**Extracted information**
'''

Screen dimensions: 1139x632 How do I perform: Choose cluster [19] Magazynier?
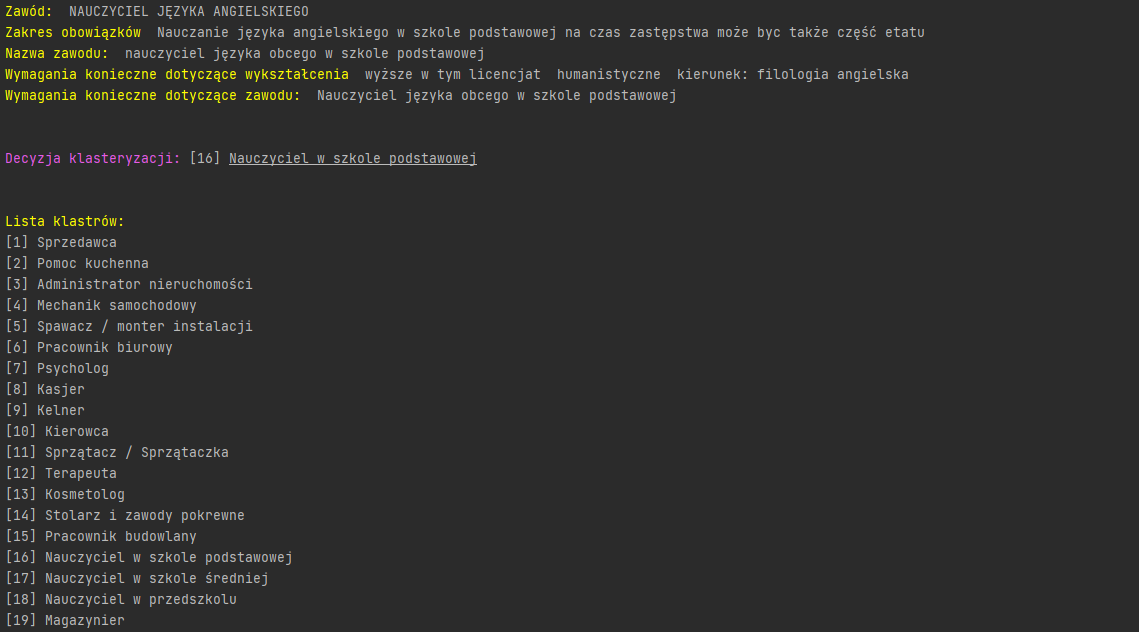pos(84,621)
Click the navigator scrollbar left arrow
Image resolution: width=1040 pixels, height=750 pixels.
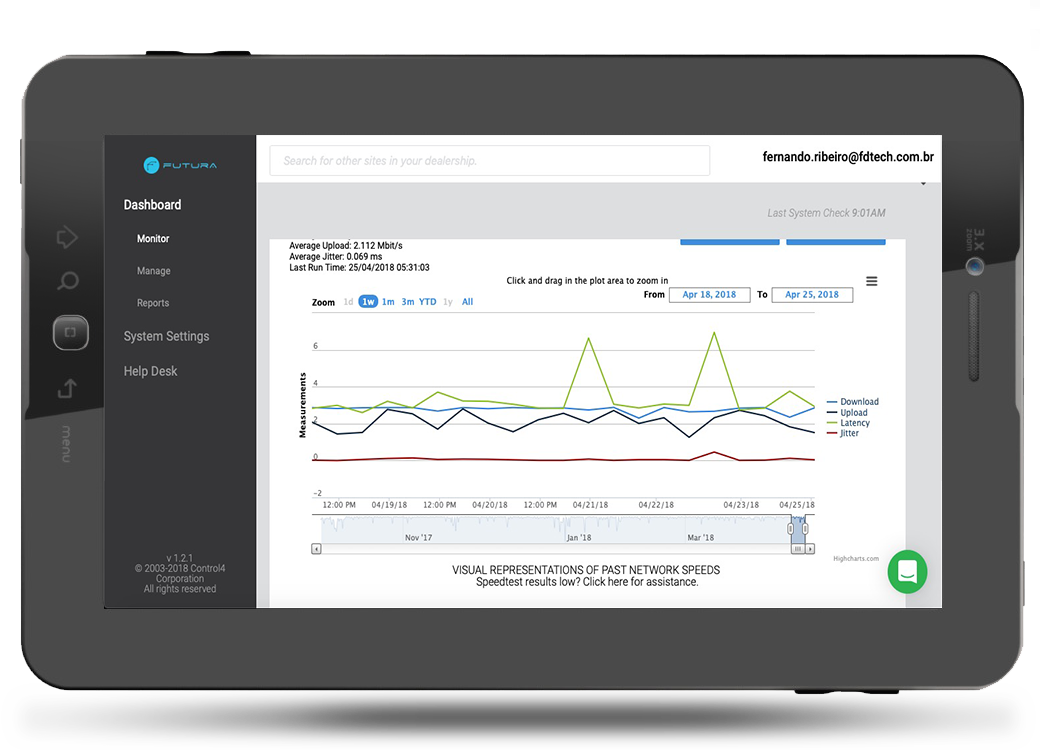pos(316,549)
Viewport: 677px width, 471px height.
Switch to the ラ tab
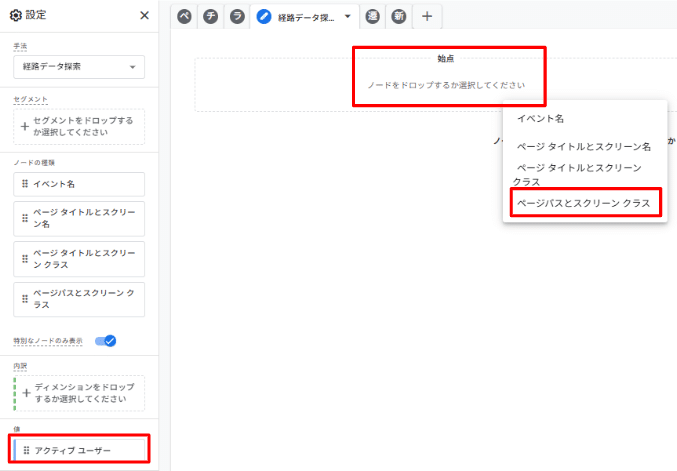pos(236,16)
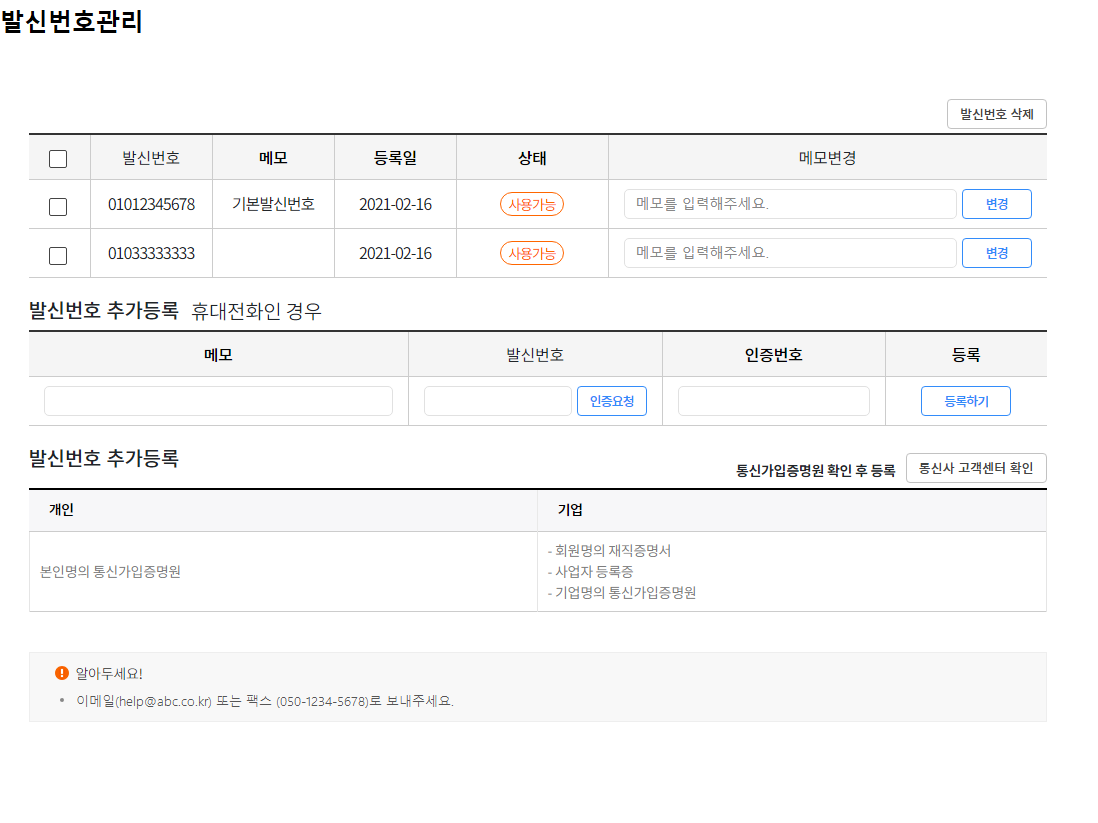Focus memo change field for 01033333333
The image size is (1098, 823).
790,253
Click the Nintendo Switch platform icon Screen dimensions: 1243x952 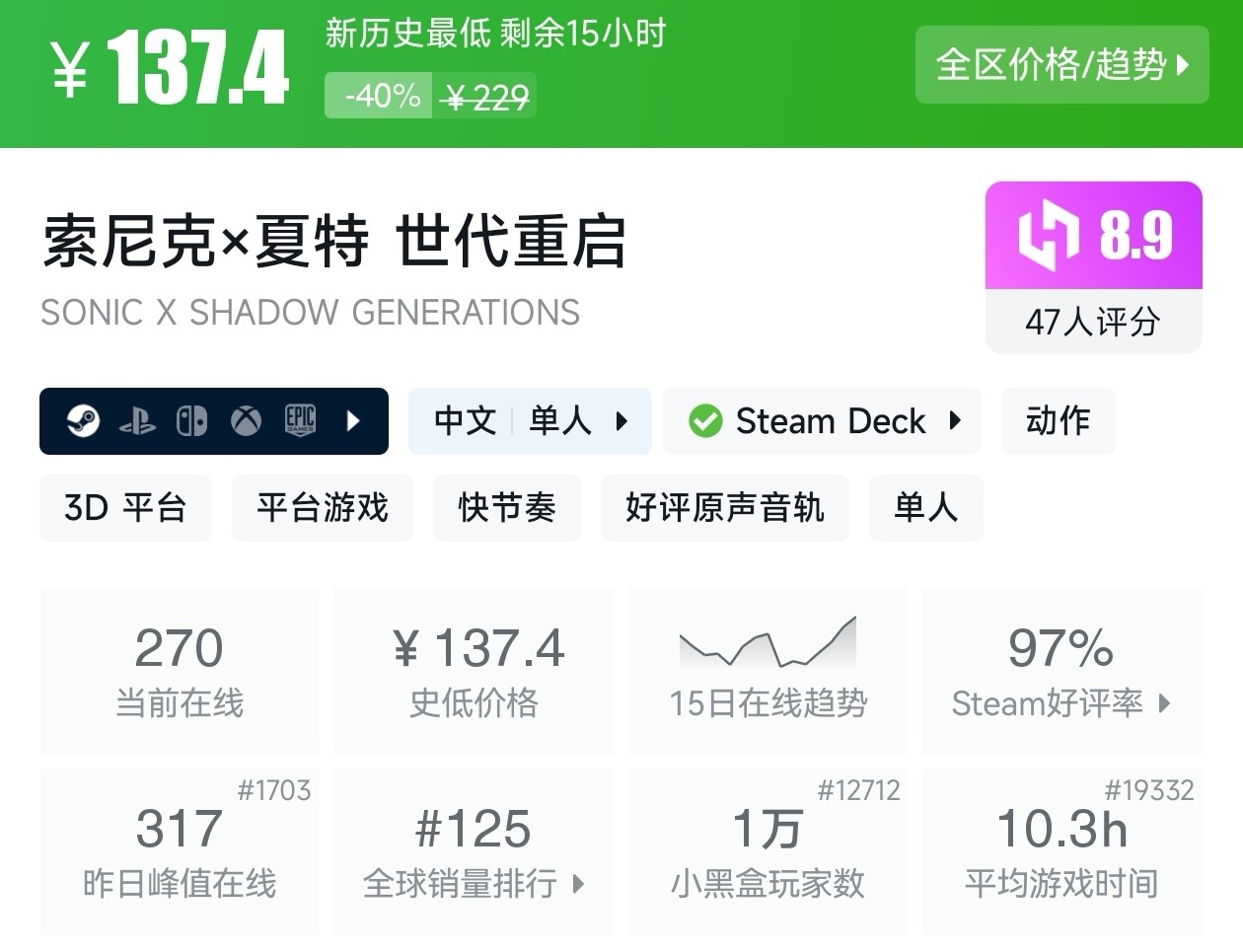191,421
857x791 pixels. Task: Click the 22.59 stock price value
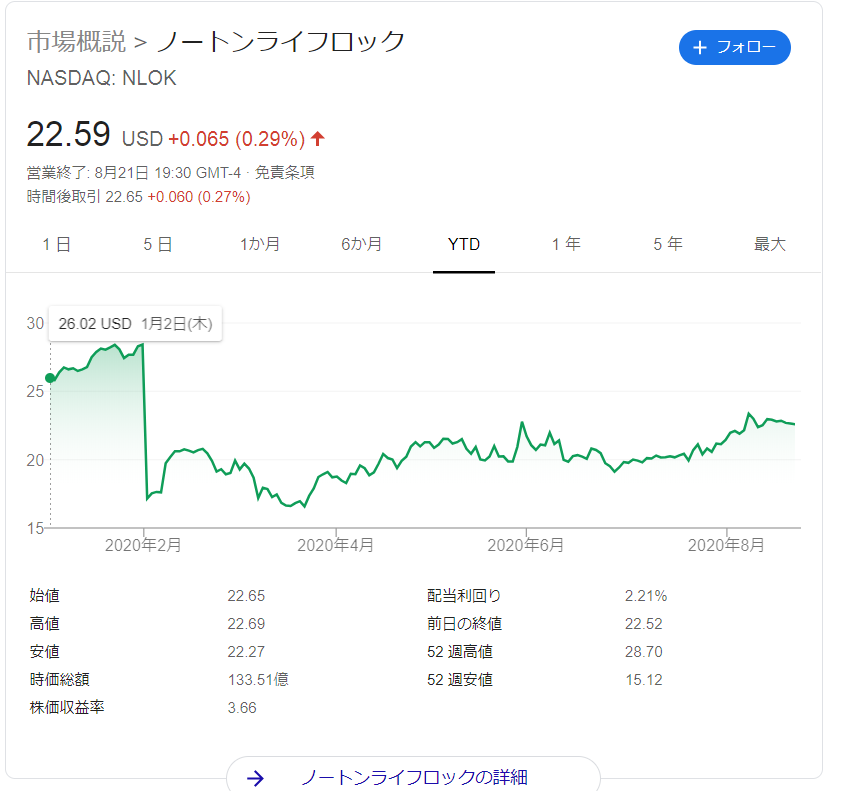[x=68, y=135]
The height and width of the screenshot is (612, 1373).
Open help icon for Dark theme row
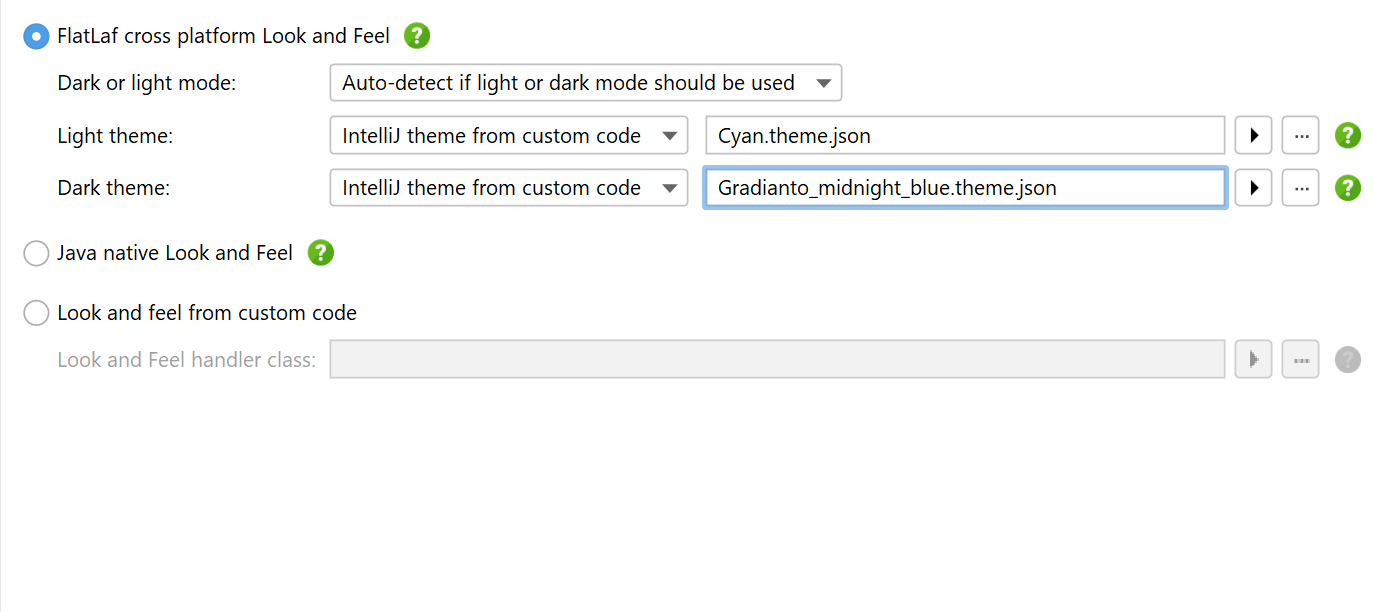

'''

Count the lines in the entries above that contain the string "pixels", and reply with only that number.

2